O Ministério Público do Maranhão (MPMA) instaurou um procedimento administrativo para investigar irregularidades na prestação do serviço de transporte escolar oferecido a alunos da Escola Maria Pinheiro, localizada no povoado Trecho Seco, zona rural de São Francisco do Brejão, interior do estado. A medida foi adotada pela 2ª Promotoria de Justiça Cível de Açailândia, após uma denúncia feita por e-mail por uma estudante, relatando que dezenas de alunos estão sendo prejudicados pela falta de transporte escolar adequado.

Imagem ilustrativa

De acordo com a portaria assinada pelo promotor de Justiça Francisco de Assis Maciel Carvalho Júnior, o relato aponta situações de extrema gravidade, incluindo o abandono de função pelo motorista responsável, o que teria levado um aluno, sem habilitação, a conduzir o ônibus escolar.

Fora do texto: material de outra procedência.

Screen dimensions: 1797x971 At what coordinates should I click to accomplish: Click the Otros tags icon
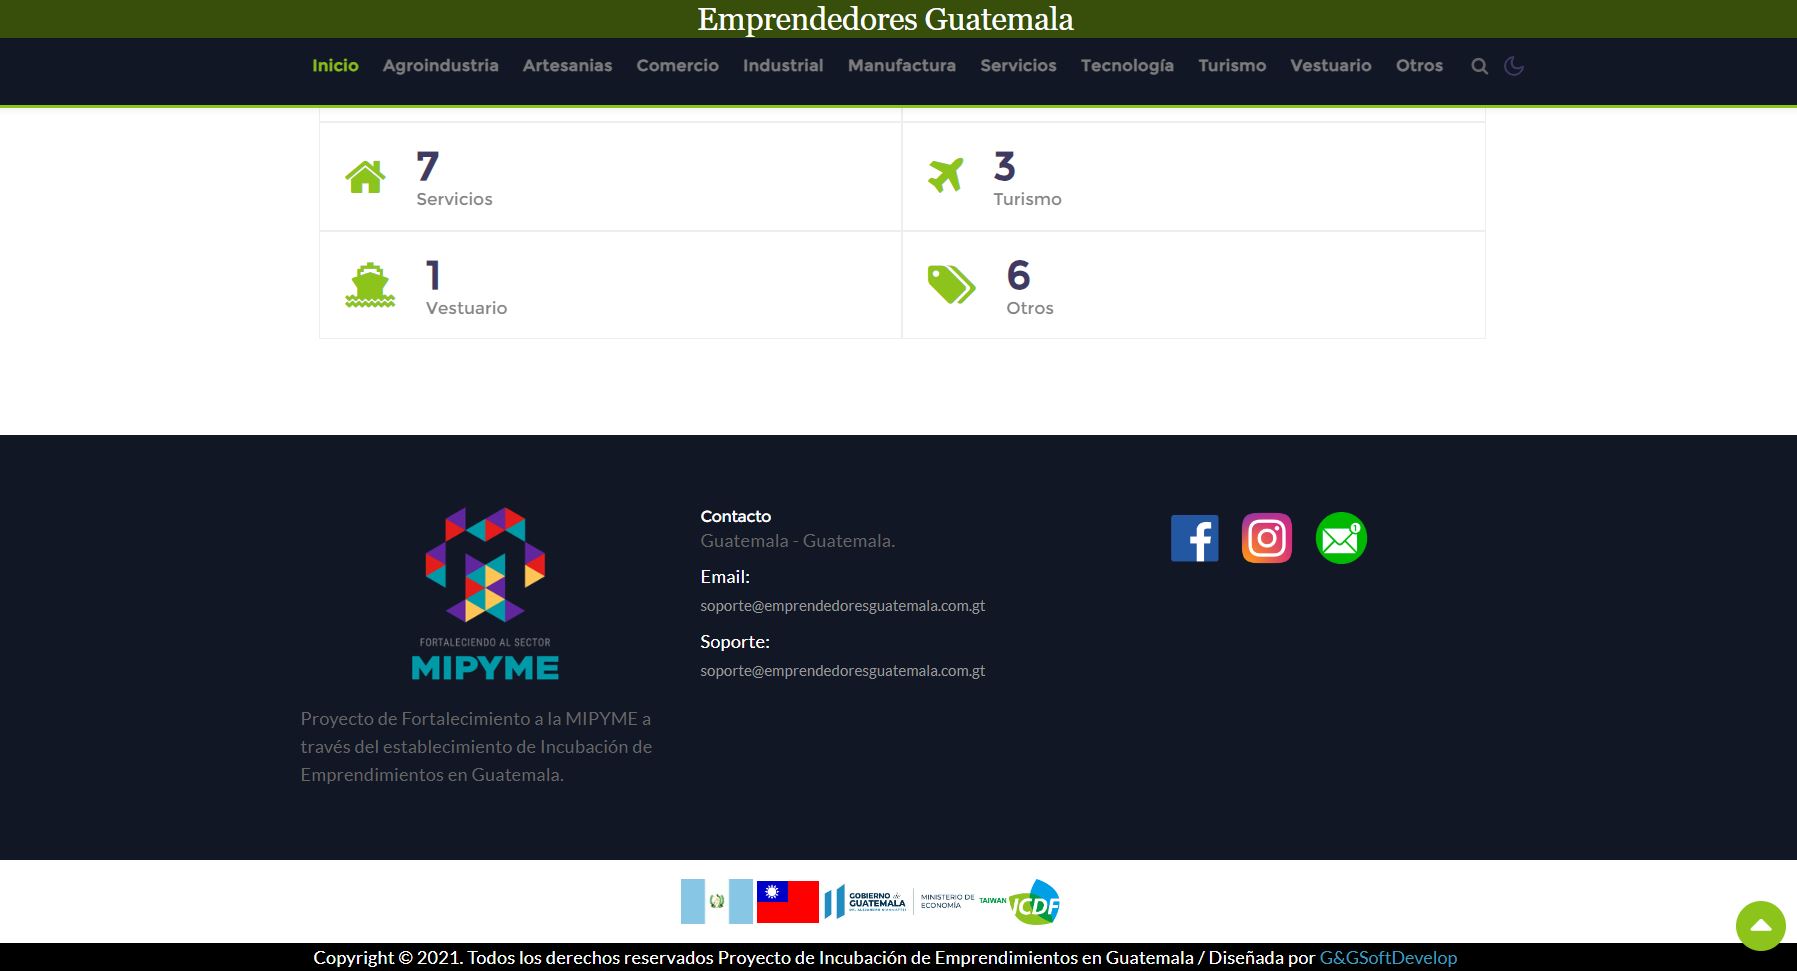point(950,285)
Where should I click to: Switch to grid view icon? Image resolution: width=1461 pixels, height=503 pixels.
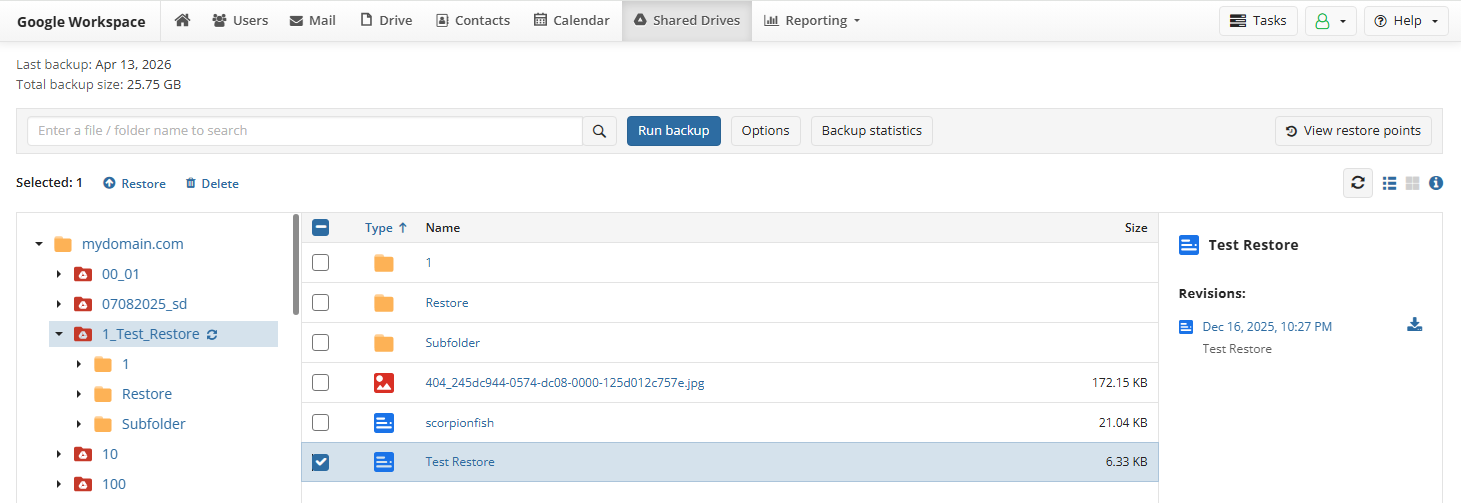(1413, 183)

Outro caso citado envolve um estudante com deficiência mental, que teria sido impedido de desembarcar em sua residência e obrigado a caminhar mais de 3 km à noite, em situação de risco.

O Conselho Tutelar de São Francisco do Brejão confirmou os fatos, informando que, segundo o diretor da escola, o episódio do aluno dirigindo o veículo ocorreu em sua presença, após o motorista faltar ao trabalho. No entanto, a Secretaria Municipal de Educação afirmou, em resposta ao MP, que o caso seria um “mal-entendido” e que não havia motivo para afastar o servidor, mantendo-o na função.

A contradição entre os relatos do Conselho Tutelar e da Secretaria motivou a abertura do procedimento pelo MPMA. Na portaria, o promotor ressaltou que a situação ultrapassa uma simples falha administrativa, configurando violação grave aos direitos fundamentais de crianças e adolescentes, e cita possível ato de improbidade administrativa por parte dos gestores municipais, diante da omissão em apurar as denúncias.

O Ministério Público determinou o envio de ofícios à Secretaria Municipal de Educação, que deverá esclarecer as divergências nas informações e informar quais medidas foram adotadas em relação ao motorista denunciado. A Secretaria de Estado da Educação (Seduc) também foi acionada para detalhar quais ações de fiscalização estão sendo feitas sobre o uso dos recursos do Programa Nacional de Apoio ao Transporte Escolar (PNATE).

Segundo o MP, o município não renova sua adesão ao Programa Estadual de Apoio ao Transporte Escolar (PEATE) desde 2020, mas continua recebendo recursos federais para o setor.

O procedimento administrativo terá prazo inicial de um ano e poderá resultar na adoção de medidas judiciais ou extrajudiciais, dependendo do resultado das apurações.

A portaria foi publicada no Diário Eletrônico do Ministério Público do Maranhão desta sexta-feira, 7, e fixada nas dependências das Promotorias de Justiça de Açailândia.